I'm still trying to recover my composure from last week. I knew the Fed was in the business of trashing the currency, but I thought even *they* had enough respect to tread lightly given the precarious technical position of the dollar. Now I know better. The only things keeping me from going full-bore long gold, materials, commodities, and exporters is the fact that I still think they may be overwhelmed by the forces of economic nature. One thing is clear - there's no free lunch here, and the "free lunch" that Wall Street is getting is going to be paid for by the American public at large, and potentially some of our overseas neighbors that have been "kind" enough to finance our profligacy in the recent past.

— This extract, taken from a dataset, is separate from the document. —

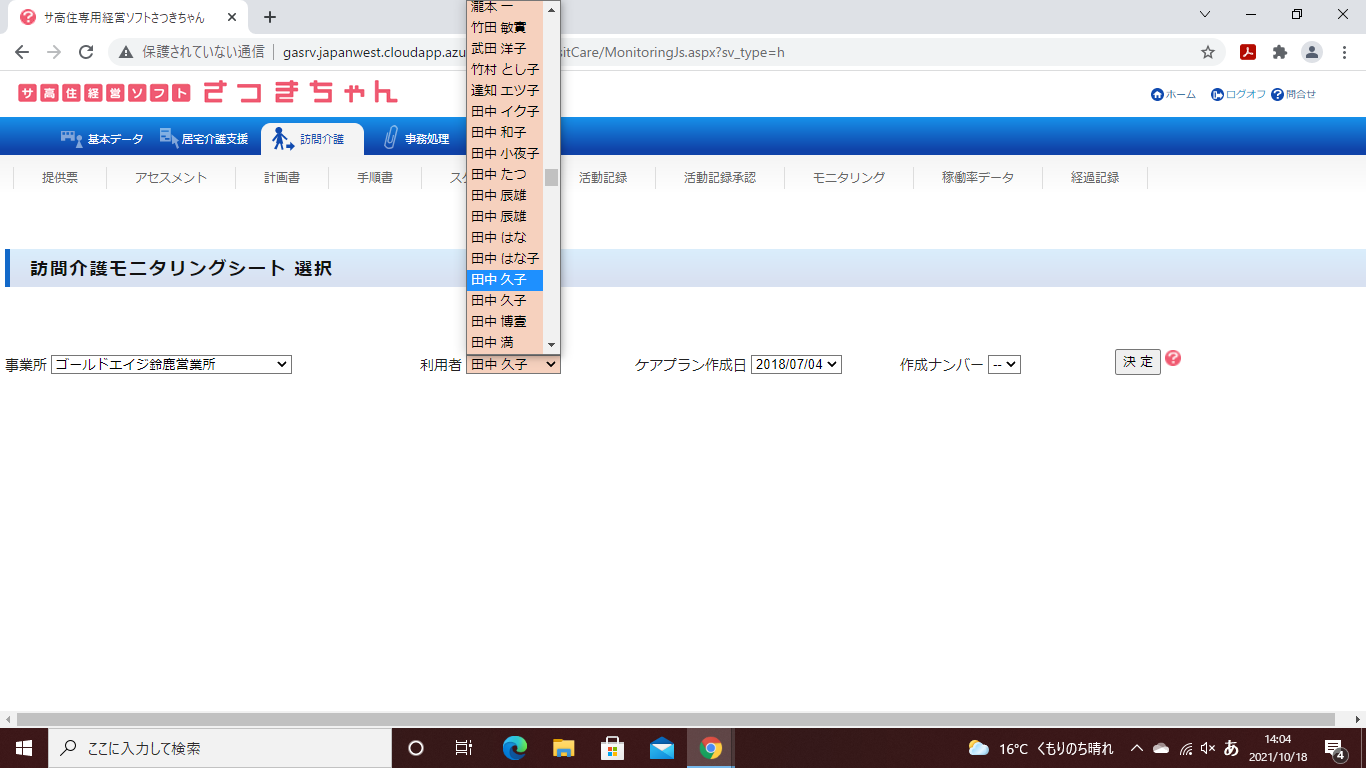Click the red help icon beside 決定

tap(1173, 359)
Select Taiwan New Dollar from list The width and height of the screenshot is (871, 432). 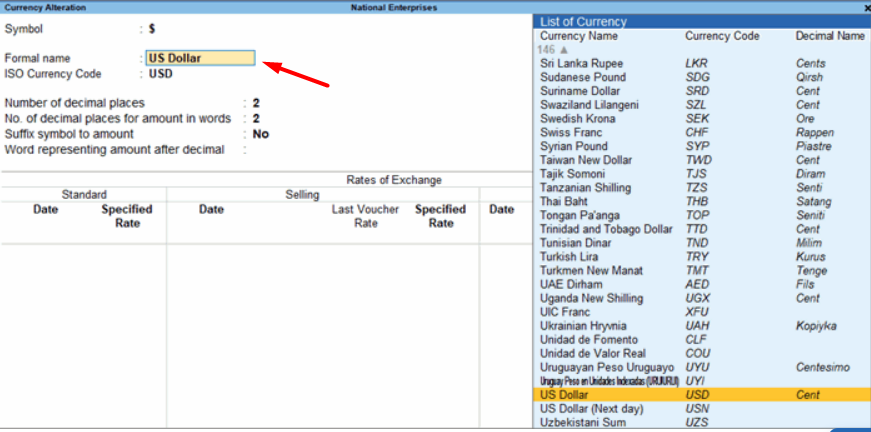coord(702,160)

Given what looks like a complete impulse up in gold, I'll be hoping for a 38% retracement to begin buying back some of my long-lost metals exposure. I still struggle to invest in gold - I understand bonds and equities - they generate cash flows or implied cash flows that can be compared to alternative investments. But how do you determine what "fair value" is for gold or wheat or oil? How high is "up"? I just don't know how to do it. (Of course, knowing how to value a cash flow has made a damn bit of difference to an equity "investor" since about 1995.) So I guess I'll be relegated to my bonds and equities for the time being. I was focused on (selling) the real estate bubble and economically sensitive companies. My new theme will be shorting companies with non-dollar expenses and dollar-based revenues, and going long companies with dollar-based expenses and non-dollar revenues:
*Restaurants appear to be an all-around win: if the economy avoids recession, food inflation will increasingly damage their profitabilty. If the economy tanks as I think it ultimately will (is?), their sales drop and hurt their profitability.
*Airlines: expenses largely imported petroleum (non-dollar) with dollar-based revenue. Again, avoid recession and their costs soar, go into recession and their revenues drop.
*Trucking: ditto
*Building materials: why in the world have these hung in there as long as they have?!? MHK LPX MAS CX
*Homebuilders: some have already fallen 80% off their highs, but others have just been cut in half. I'll be targeting those: MDC TOL LEN JOE FNF NVR
*Retail: this is going to hurt for the consumer, no doubt about it. Whether it's inflation, recession, or both, profitability will suffer. Short SHLD JCP WSM
*Emerging markets: I'm largely back out of this because I clearly don't understand when it's going to top. However, I'm still short Mexico via EWW and CX due to what I think is a tight linkage to the U.S.
And finally, for the first time in my life, I'm actually considering a short position against bonds. Short TLT, and maybe a junk bond fund or two. It appears the long-lost bond vigilantes may be making a return appearance.